### [Textauszug]
▼

Schatzkiste Spezialsammlungen - ein Statussymbol des 17. Jahrhunderts: de Wits Weltkarte im Grossformat

Schnelle Autos, grosse Häuser oder teure Kunstwerke – das sind Prestigeobjekte wohlhabender Leute. Im 17. Jahrhundert zählten grossformatige Wandkarten zu den Luxusgütern und Statussymbolen von Adligen und reichen Handelsleuten. Die Bibliothek am Guisanplatz besitzt eine solche Weltkarte und macht sie digital zugänglich. Schauen Sie sich Nova Totius Terrarum Orbis Tabula von Frederick de Wit (gedruckt um 1660) genauer an und entdecken Sie faszinierende Details!

Die Wandkarte Nova Totius Terrarum Orbis Tabula wurde zwischen 1660 und 1663 vom Kartografen und Kupferstecher Frederick de Wit (ca. 1629 – 1706) in Amsterdam hergestellt. Wie damals üblich, verwendete de Wit bekannte Karten als Vorlage, in diesem Falle die Weltkarten von Willem und Joan Blaeu, und verbesserte sie mit neuen Erkenntnissen der Entdecker und Reisenden, unter anderem in der Darstellung Chinas und des gesamten Ostens.

Die Erde wird auf de Wits Weltkarte in einer östlichen und einer westlichen Hemisphäre dargestellt. Gut erkennbar ist, welche Gegenden die europäischen Seefahrer erkundet hatten. So stimmt der Verlauf der Magellanstrasse recht gut mit den heutigen Darstellungen überein. Der Seeweg nach Indien war erkundet, die Konturen von Afrika und Südamerika waren bekannt. Jedoch wird das Innere dieser Kontinente fantasievoll mit Gebirgen, Gewässern und Tieren ausgeschmückt. Der grosse Fluss, welcher gemäss damaligen Karten aus Zentralafrika gegen Westen in den Atlantischen Ozean fliessen sollte, wurde bis heute nicht entdeckt.

Die Wandkarte besteht neben den zwei Hemisphären aus einer bunten Dekoration. In den vier Ecken repräsentieren Menschen, Tiere und Pflanzen die Kontinente, so wie sie von den Reisenden beschrieben worden waren. Nebenkarten zeigen die Tierkreiszeichen des nördlichen und des südlichen Sternenhimmels. Der Text am unteren Kartenrand beschreibt in lateinischer, niederländischer und französischer Sprache Kontinente und einzelne Länder mit ihren Gütern wie Edelmetalle und Getreide, aber auch mit besonderen Merkmalen wie Bier für England und Elefantenzähne für Afrika.

▲

### [Datenbestand]

▼

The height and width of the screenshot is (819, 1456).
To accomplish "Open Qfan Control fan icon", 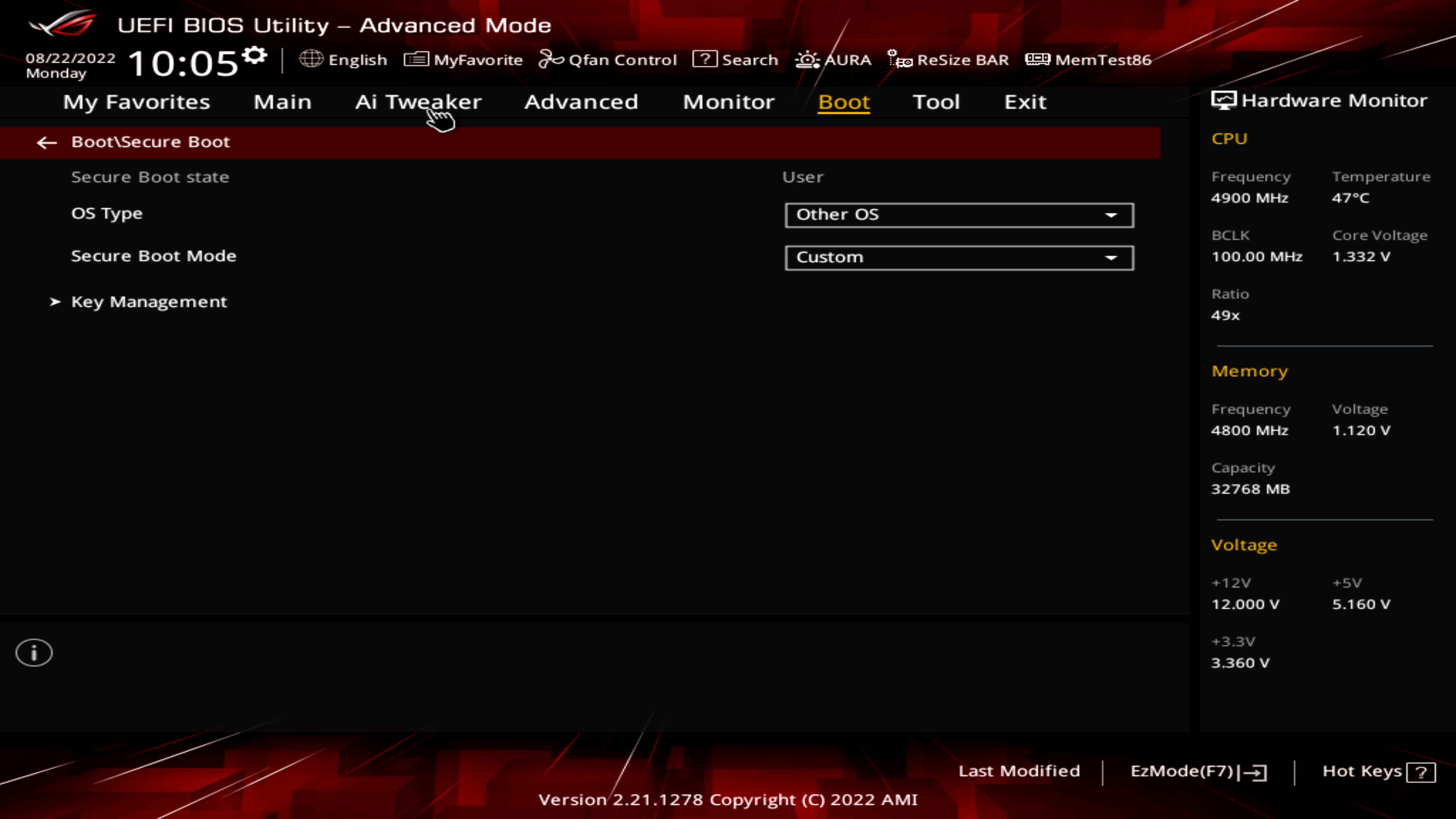I will pyautogui.click(x=551, y=59).
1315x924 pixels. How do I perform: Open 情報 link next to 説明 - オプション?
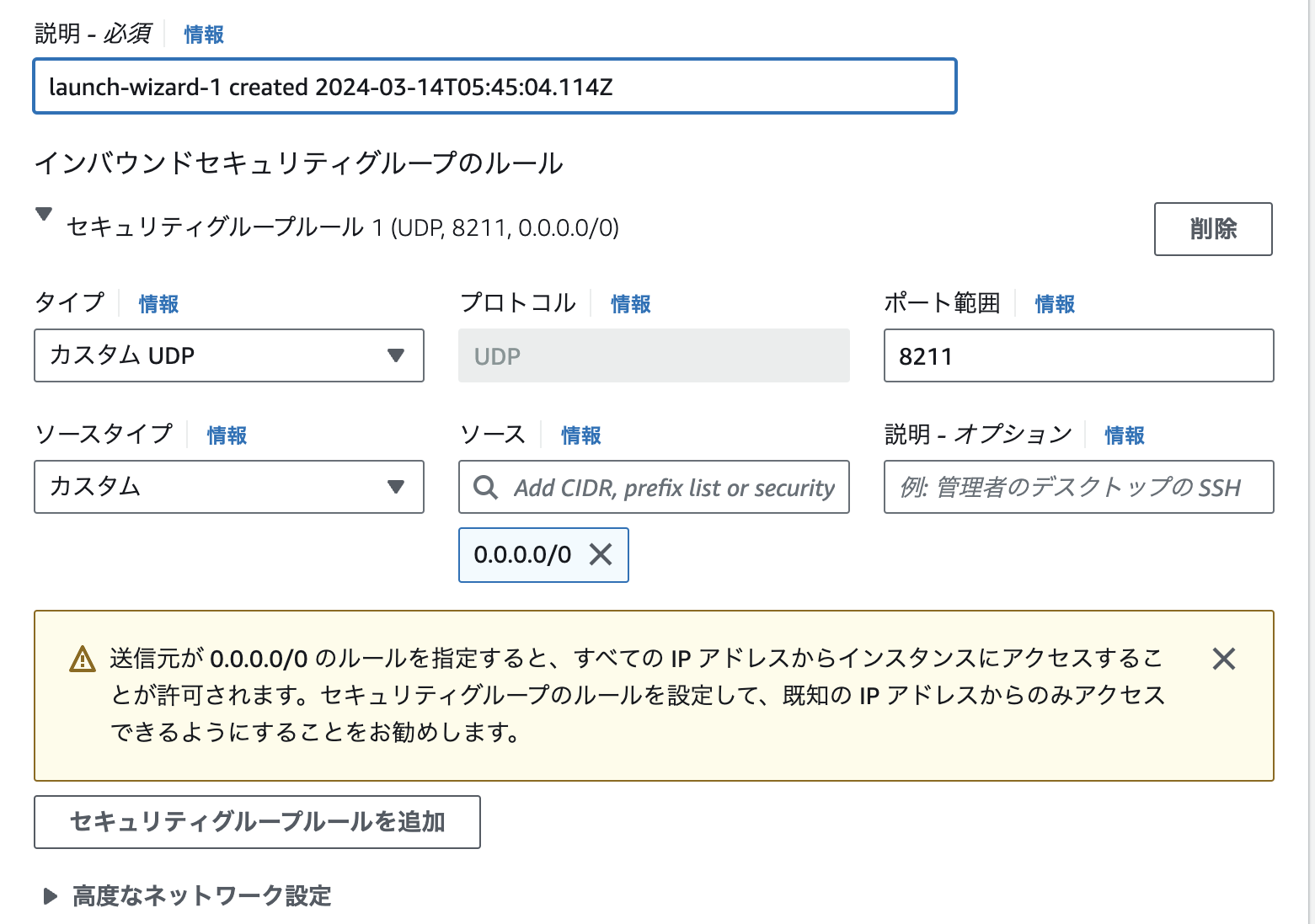(1124, 435)
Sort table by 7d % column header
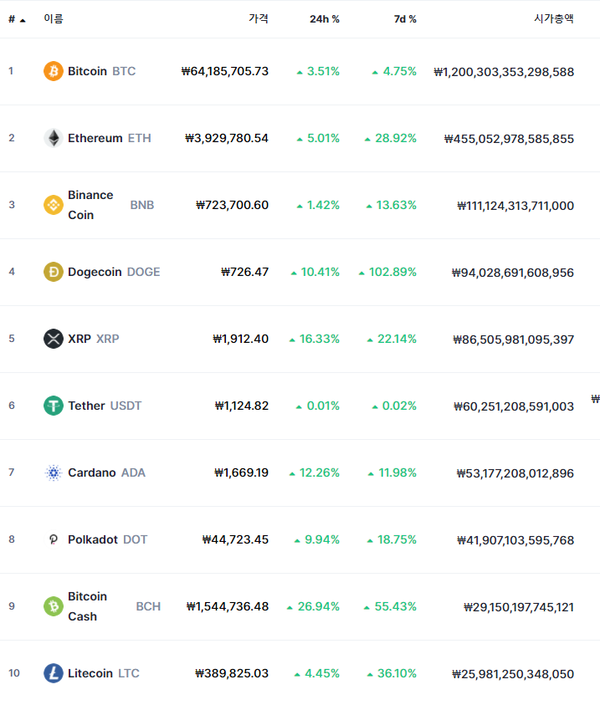This screenshot has height=705, width=600. tap(405, 19)
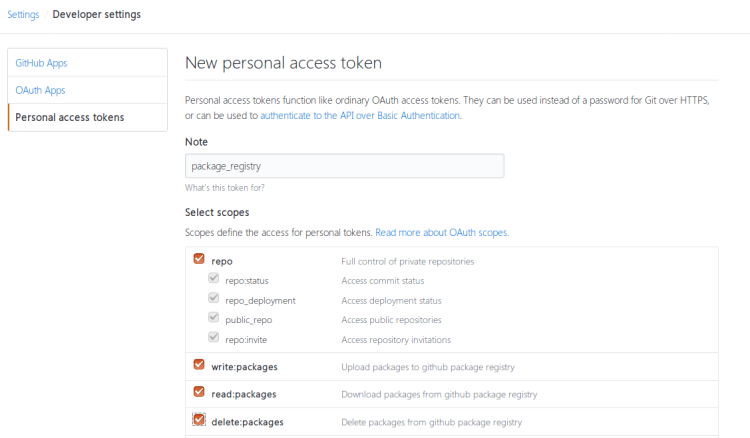Toggle the repo_deployment checkbox
Viewport: 750px width, 438px height.
pos(213,299)
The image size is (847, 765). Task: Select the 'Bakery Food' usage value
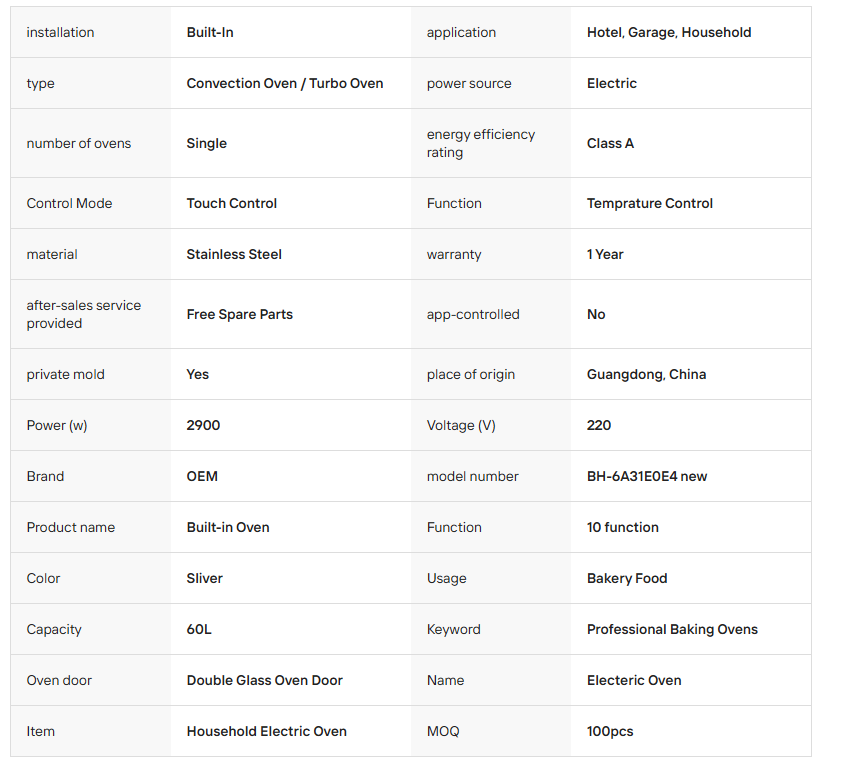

▲

### [Aufgabenstellung]
A. Geben Sie den Absatz des Textauszugs, der mit „Die Erde wird auf de Wits Weltkarte“ beginnt, verkürzt als Stichpunktliste wieder und behalten Sie dabei die wesentlichen Fakten bei.
B. Prüfen Sie anhand des Textauszugs, ob die folgenden Aussagen zutreffen. Antworten Sie jeweils mit Ja oder Nein und zitieren Sie die entscheidenden Wörter wörtlich: (i) De Wit stellte die Wandkarte in Amsterdam her. (ii) Der Text am unteren Kartenrand ist ausschliesslich auf Lateinisch verfasst. (iii) Als Vorlage dienten die Weltkarten von Willem und Joan Blaeu.
C. Kopieren Sie aus dem Textauszug wortgetreu den Abschnitt, der bei „Die Erde wird“ beginnt und bei „heute nicht entdeckt.“ endet.
Die Auflistung wird für die Bearbeitung nicht benötigt.

### [Ergebnisse]
A.
- Darstellung der Erde in einer östlichen und einer westlichen Hemisphäre
- Gut erkennbar, welche Gegenden europäische Seefahrer erkundet hatten
- Verlauf der Magellanstrasse stimmt recht gut mit heutigen Darstellungen überein
- Seeweg nach Indien erkundet, Konturen von Afrika und Südamerika bekannt
- Inneres dieser Kontinente fantasievoll mit Gebirgen, Gewässern und Tieren ausgeschmückt
- Grosser Fluss, der laut damaligen Karten aus Zentralafrika westwärts in den Atlantik fliessen sollte, bis heute nicht entdeckt

B.
(i) Ja – „in Amsterdam hergestellt“
(ii) Nein – „in lateinischer, niederländischer und französischer Sprache“
(iii) Ja – „in diesem Falle die Weltkarten von Willem und Joan Blaeu“

C.
Die Erde wird auf de Wits Weltkarte in einer östlichen und einer westlichen Hemisphäre dargestellt. Gut erkennbar ist, welche Gegenden die europäischen Seefahrer erkundet hatten. So stimmt der Verlauf der Magellanstrasse recht gut mit den heutigen Darstellungen überein. Der Seeweg nach Indien war erkundet, die Konturen von Afrika und Südamerika waren bekannt. Jedoch wird das Innere dieser Kontinente fantasievoll mit Gebirgen, Gewässern und Tieren ausgeschmückt. Der grosse Fluss, welcher gemäss damaligen Karten aus Zentralafrika gegen Westen in den Atlantischen Ozean fliessen sollte, wurde bis heute nicht entdeckt.